_Problem statement_
Copy out the data that comes next, character for character, and leave the images aside.

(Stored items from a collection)

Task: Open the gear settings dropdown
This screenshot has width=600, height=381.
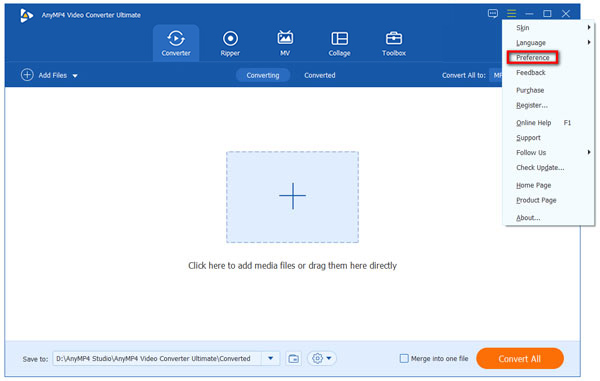Action: pos(321,358)
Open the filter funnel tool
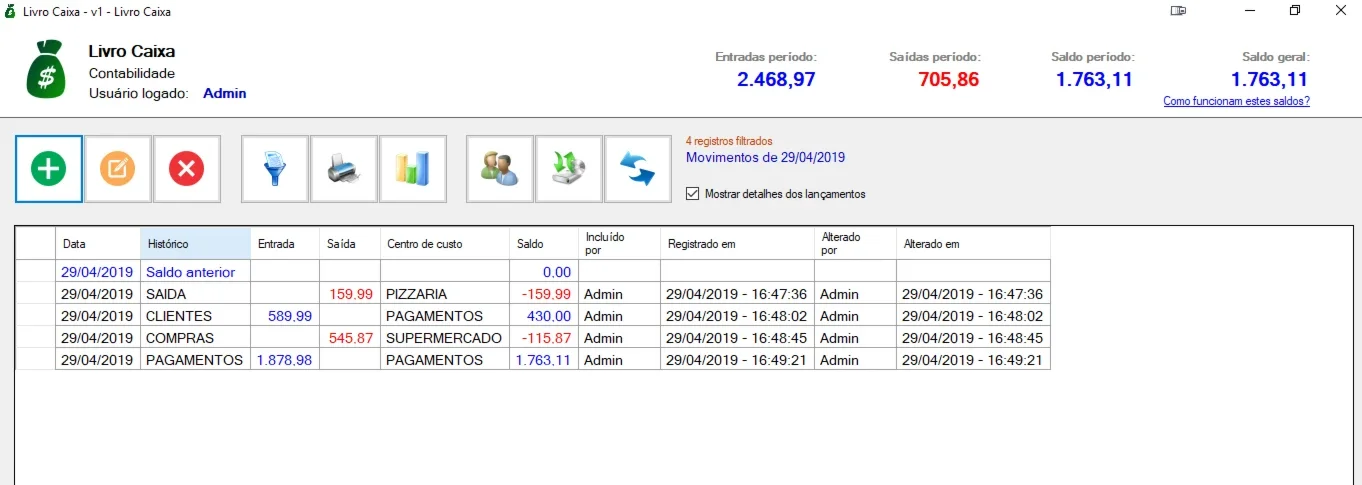This screenshot has width=1362, height=485. (x=274, y=169)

_Exercise result_
Task: Open the gear settings dropdown
This screenshot has width=600, height=381.
Action: pos(321,358)
Open the filter funnel tool
This screenshot has width=1362, height=485. (x=274, y=169)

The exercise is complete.